Print the records exactly. Every mark must remain.

**Data records**.
——————————

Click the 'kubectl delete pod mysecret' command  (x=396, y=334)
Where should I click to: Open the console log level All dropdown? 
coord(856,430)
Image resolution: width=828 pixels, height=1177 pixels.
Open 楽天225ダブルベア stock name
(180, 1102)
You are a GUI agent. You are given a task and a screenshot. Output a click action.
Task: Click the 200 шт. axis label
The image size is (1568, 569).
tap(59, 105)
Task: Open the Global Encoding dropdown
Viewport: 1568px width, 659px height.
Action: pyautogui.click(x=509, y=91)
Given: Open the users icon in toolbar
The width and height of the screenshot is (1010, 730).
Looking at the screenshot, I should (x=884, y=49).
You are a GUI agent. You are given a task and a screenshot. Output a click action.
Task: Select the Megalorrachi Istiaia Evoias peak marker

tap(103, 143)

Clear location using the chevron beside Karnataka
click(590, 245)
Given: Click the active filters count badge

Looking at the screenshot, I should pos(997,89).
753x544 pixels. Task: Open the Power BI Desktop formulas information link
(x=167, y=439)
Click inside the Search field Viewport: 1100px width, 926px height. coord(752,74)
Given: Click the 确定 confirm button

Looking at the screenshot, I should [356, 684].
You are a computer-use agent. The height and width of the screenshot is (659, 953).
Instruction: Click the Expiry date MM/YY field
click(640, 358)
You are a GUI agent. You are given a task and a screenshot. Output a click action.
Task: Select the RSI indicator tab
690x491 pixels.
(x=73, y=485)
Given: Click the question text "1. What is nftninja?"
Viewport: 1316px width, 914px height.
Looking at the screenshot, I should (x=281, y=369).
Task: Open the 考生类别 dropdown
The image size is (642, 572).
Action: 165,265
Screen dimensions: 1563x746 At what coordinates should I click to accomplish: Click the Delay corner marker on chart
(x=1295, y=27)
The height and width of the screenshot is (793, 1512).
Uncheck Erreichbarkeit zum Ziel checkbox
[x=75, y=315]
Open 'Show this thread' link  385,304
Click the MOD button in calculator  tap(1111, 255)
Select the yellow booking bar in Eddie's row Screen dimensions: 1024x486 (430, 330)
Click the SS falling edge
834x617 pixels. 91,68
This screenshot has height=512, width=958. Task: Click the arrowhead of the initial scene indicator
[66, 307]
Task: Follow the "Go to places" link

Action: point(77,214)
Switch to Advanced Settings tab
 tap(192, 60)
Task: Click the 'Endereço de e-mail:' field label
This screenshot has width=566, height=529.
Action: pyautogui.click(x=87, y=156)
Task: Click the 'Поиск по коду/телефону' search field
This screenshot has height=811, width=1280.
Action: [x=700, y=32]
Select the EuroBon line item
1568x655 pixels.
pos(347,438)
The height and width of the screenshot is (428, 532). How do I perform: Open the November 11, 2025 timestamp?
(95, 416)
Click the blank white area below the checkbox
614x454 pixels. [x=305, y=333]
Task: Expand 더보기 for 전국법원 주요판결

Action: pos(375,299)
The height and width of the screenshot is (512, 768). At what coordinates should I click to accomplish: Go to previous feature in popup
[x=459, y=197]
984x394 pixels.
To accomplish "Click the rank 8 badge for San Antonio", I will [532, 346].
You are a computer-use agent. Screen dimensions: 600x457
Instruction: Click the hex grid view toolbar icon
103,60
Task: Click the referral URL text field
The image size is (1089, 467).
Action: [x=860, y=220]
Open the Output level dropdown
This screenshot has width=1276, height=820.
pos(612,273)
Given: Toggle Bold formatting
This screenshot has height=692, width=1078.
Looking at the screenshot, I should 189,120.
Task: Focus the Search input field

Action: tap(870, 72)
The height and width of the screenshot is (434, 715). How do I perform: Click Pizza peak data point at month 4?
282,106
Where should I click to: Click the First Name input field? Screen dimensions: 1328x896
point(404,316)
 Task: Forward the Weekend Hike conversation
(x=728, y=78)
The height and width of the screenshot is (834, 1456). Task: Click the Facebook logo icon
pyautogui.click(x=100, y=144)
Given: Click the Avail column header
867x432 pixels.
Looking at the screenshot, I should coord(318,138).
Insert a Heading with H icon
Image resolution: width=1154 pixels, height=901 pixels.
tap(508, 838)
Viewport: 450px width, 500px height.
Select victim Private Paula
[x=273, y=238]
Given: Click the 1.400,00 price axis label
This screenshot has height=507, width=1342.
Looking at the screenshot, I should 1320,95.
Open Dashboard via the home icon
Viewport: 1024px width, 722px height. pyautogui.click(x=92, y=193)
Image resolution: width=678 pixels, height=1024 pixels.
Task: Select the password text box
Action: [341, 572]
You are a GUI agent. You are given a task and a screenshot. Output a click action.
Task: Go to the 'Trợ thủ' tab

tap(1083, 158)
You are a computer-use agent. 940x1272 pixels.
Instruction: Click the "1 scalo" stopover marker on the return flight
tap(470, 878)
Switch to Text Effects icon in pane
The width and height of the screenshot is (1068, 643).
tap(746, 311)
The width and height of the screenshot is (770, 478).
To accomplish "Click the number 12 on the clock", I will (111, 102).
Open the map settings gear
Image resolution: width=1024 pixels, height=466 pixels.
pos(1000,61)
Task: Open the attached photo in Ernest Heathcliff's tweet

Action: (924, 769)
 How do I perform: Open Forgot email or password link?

——————————

**Solution for this task**.
Click the 'kubectl delete pod mysecret' command  (x=396, y=334)
Where should I click to: Open the console log level All dropdown? 
coord(856,430)
Image resolution: width=828 pixels, height=1177 pixels.
Open 楽天225ダブルベア stock name
(180, 1102)
You are a GUI agent. You are given a task and a screenshot. Output a click action.
Task: Click the 200 шт. axis label
The image size is (1568, 569).
tap(59, 105)
Task: Open the Global Encoding dropdown
Viewport: 1568px width, 659px height.
Action: pyautogui.click(x=509, y=91)
Given: Open the users icon in toolbar
The width and height of the screenshot is (1010, 730).
Looking at the screenshot, I should (x=884, y=49).
You are a GUI agent. You are given a task and a screenshot. Output a click action.
Task: Select the Megalorrachi Istiaia Evoias peak marker

tap(103, 143)

Clear location using the chevron beside Karnataka
click(590, 245)
Given: Click the active filters count badge

Looking at the screenshot, I should pos(997,89).
753x544 pixels. Task: Open the Power BI Desktop formulas information link
(x=167, y=439)
Click inside the Search field Viewport: 1100px width, 926px height. coord(752,74)
Given: Click the 确定 confirm button

Looking at the screenshot, I should [356, 684].
You are a computer-use agent. The height and width of the screenshot is (659, 953).
Instruction: Click the Expiry date MM/YY field
click(640, 358)
You are a GUI agent. You are given a task and a screenshot. Output a click action.
Task: Select the RSI indicator tab
690x491 pixels.
(x=73, y=485)
Given: Click the question text "1. What is nftninja?"
Viewport: 1316px width, 914px height.
Looking at the screenshot, I should (x=281, y=369).
Task: Open the 考生类别 dropdown
The image size is (642, 572).
Action: 165,265
Screen dimensions: 1563x746 At what coordinates should I click to accomplish: Click the Delay corner marker on chart
(x=1295, y=27)
The height and width of the screenshot is (793, 1512).
Uncheck Erreichbarkeit zum Ziel checkbox
[x=75, y=315]
Open 'Show this thread' link  385,304
Click the MOD button in calculator  tap(1111, 255)
Select the yellow booking bar in Eddie's row Screen dimensions: 1024x486 (430, 330)
Click the SS falling edge
834x617 pixels. 91,68
This screenshot has height=512, width=958. Task: Click the arrowhead of the initial scene indicator
[66, 307]
Task: Follow the "Go to places" link

Action: point(77,214)
Switch to Advanced Settings tab
 tap(192, 60)
Task: Click the 'Endereço de e-mail:' field label
This screenshot has width=566, height=529.
Action: pyautogui.click(x=87, y=156)
Task: Click the 'Поиск по коду/телефону' search field
This screenshot has height=811, width=1280.
Action: [x=700, y=32]
Select the EuroBon line item
1568x655 pixels.
pos(347,438)
The height and width of the screenshot is (428, 532). How do I perform: Open the November 11, 2025 timestamp?
(95, 416)
Click the blank white area below the checkbox
614x454 pixels. [x=305, y=333]
Task: Expand 더보기 for 전국법원 주요판결

Action: pos(375,299)
The height and width of the screenshot is (512, 768). At what coordinates should I click to accomplish: Go to previous feature in popup
[x=459, y=197]
984x394 pixels.
To accomplish "Click the rank 8 badge for San Antonio", I will [532, 346].
You are a computer-use agent. Screen dimensions: 600x457
Instruction: Click the hex grid view toolbar icon
103,60
Task: Click the referral URL text field
The image size is (1089, 467).
Action: [x=860, y=220]
Open the Output level dropdown
This screenshot has width=1276, height=820.
pos(612,273)
Given: Toggle Bold formatting
This screenshot has height=692, width=1078.
Looking at the screenshot, I should 189,120.
Task: Focus the Search input field

Action: tap(870, 72)
The height and width of the screenshot is (434, 715). How do I perform: Click Pizza peak data point at month 4?
282,106
Where should I click to: Click the First Name input field? Screen dimensions: 1328x896
point(404,316)
 Task: Forward the Weekend Hike conversation
(x=728, y=78)
The height and width of the screenshot is (834, 1456). Task: Click the Facebook logo icon
pyautogui.click(x=100, y=144)
Given: Click the Avail column header
867x432 pixels.
Looking at the screenshot, I should coord(318,138).
Insert a Heading with H icon
Image resolution: width=1154 pixels, height=901 pixels.
tap(508, 838)
Viewport: 450px width, 500px height.
Select victim Private Paula
[x=273, y=238]
Given: Click the 1.400,00 price axis label
This screenshot has height=507, width=1342.
Looking at the screenshot, I should 1320,95.
Open Dashboard via the home icon
Viewport: 1024px width, 722px height. pyautogui.click(x=92, y=193)
Image resolution: width=678 pixels, height=1024 pixels.
Task: Select the password text box
Action: [341, 572]
You are a GUI agent. You are given a task and a screenshot. Output a click action.
Task: Go to the 'Trợ thủ' tab

tap(1083, 158)
You are a computer-use agent. 940x1272 pixels.
Instruction: Click the "1 scalo" stopover marker on the return flight
tap(470, 878)
Switch to Text Effects icon in pane
The width and height of the screenshot is (1068, 643).
tap(746, 311)
The width and height of the screenshot is (770, 478).
To accomplish "Click the number 12 on the clock", I will (111, 102).
Open the map settings gear
Image resolution: width=1024 pixels, height=466 pixels.
pos(1000,61)
Task: Open the attached photo in Ernest Heathcliff's tweet

Action: (924, 769)
 How do I perform: Open Forgot email or password link?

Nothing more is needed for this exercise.